This condition will be satisfied if the code combinations are chosen so that among them there are none that are at a distance less than r + 1 . If such a code is used to encode a message, then the received code word Y , which is not on the list of allowed words, is a sign of error detection. The 4 combinations considered earlier, 000 , 011 , 101 , 110 , represent the code with the detection of a single error, because for them the code distance is d = 2 . In order for the code to correct all errors, the multiplicity of which does not exceed s , the vectors of each pair Xi, Xj must be located one from another at a distance not less than 2s + 1 .

In the general case, to detect errors of multiplicity r , simultaneous correction of errors of multiplicity s , the condition

d> = r + s + 1 .

The code distance only partially characterizes the quality of the code, because, in addition to errors that are fully corrected or detected, errors of greater multiplicity are often detected or corrected.

 

Consider the concept of quality correction code in more detail.
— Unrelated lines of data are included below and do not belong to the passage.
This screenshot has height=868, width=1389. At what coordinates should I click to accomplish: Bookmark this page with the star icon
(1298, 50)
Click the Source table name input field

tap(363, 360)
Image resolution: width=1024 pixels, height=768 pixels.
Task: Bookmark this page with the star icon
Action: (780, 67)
One of the main characteristics of the correction code is code redundancy, which indicates the degree of extension of the code combination to achieve a specific correction ability.

If for every n characters of the output sequence of a channel coder there are k information and r check, then the relative redundancy of the code can be expressed as:

ρ = (nk) / n = r / n = 0… 1;

Codes that provide the specified correction ability with the lowest possible redundancy are called optimal.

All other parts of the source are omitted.